§ **Task statement**
Say whether each statement agrees with the note on bankruptcy petitions below, answering yes or no and quoting the exact words of the note that decide it: (a) the relevant statutes define "liquidated sum"; (b) the Applicant was adjudged bankrupt in November 2020; (c) the rent was paid for a London property used solely for the Applicant's benefit.

§ **Text passage**
Can a creditor present bankruptcy petition based on a claim for restitution for unjust enrichment?
Introduction
It is required under statues in both the UK and Hong Kong that a
bankruptcy petition may only be presented in respect of debts of
a liquidated sum payable to the petitioning creditor. However, no definition of
“liquidated sum” is provided in the relevant statutes. In Re Dusoruth (a
bankrupt) Dusoruth v Orca Finance UK Ltd (in liquidation) [2022] EWHC
2346 (Ch), the Business and Property Courts of England and Wales (the “Court”)
clarified that a claim for restitution for unjust enrichment, however certain
it is, is not for a liquidated sum and hence is not capable of founding a bankruptcy
petition.
Background
The Applicant was a businessman and the ultimate owner of a number of
companies registered in various jurisdictions, including the UK, BVI and Malta.
He was engaged in frauds under which one of his companies procured investments
from wealthy individuals, which were subsequently transferred to other
companies he controlled by way of unsecured loans. The Applicant was adjudged
bankrupt in November 2020 on a petition presented (the “Bankruptcy Petition”) by one of his companies in liquidation (the “Respondent”),
based on the following petition debts: -
1.
the amount of €361,899.73 paid out of the Respondent’s bank accounts to
discharge the Applicant’s personal credit card bills; and
2.
the amount of £276,838.01 paid by the Respondent for the rent of a
London property used solely for the benefit of the Applicant.
The Applicant sought
to annul the bankruptcy order (the “Bankruptcy
Order”) on the ground, among others, that the petition was not for a liquidated
sum.
Statutory requirement
on a bankruptcy petition
Section 267(1) and (2) of the English Insolvency
Act 1986 (the “IA”), which is equivalent to section 6(1) and (2) of the Bankruptcy Ordinance (Cap. 6) of the
Law of Hong Kong, provides that a creditor’s petition may be presented to the
court in respect of a debt or debts only if it is for a liquidated sum payable
to the petitioning creditor.

§ **Supplied material**
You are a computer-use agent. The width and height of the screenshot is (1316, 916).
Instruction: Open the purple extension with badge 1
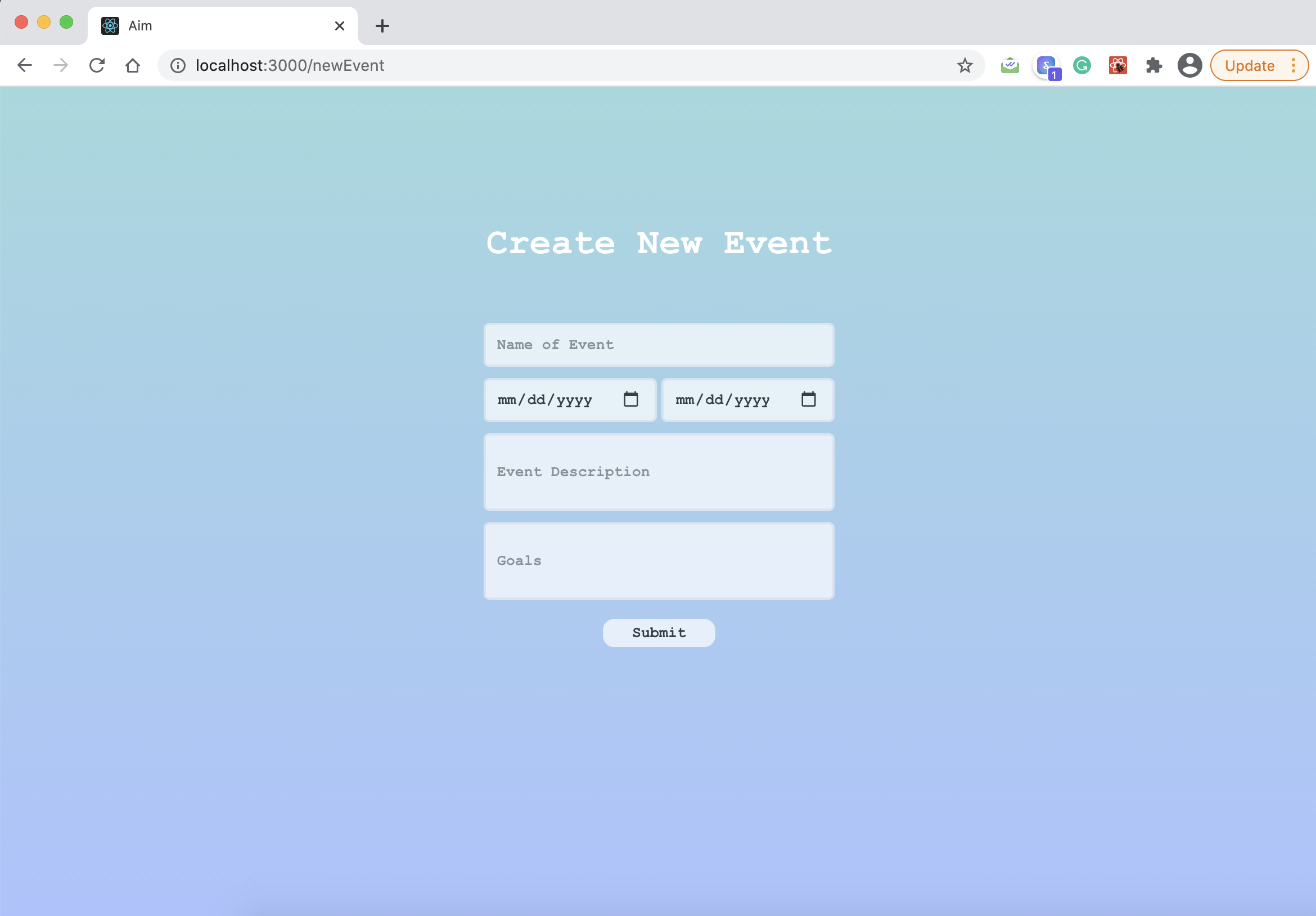click(x=1047, y=66)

§ **Result of the exercise**
(a) No: "no definition of “liquidated sum” is provided in the relevant statutes."
(b) Yes: "The Applicant was adjudged bankrupt in November 2020"
(c) Yes: "paid by the Respondent for the rent of a London property used solely for the benefit of the Applicant."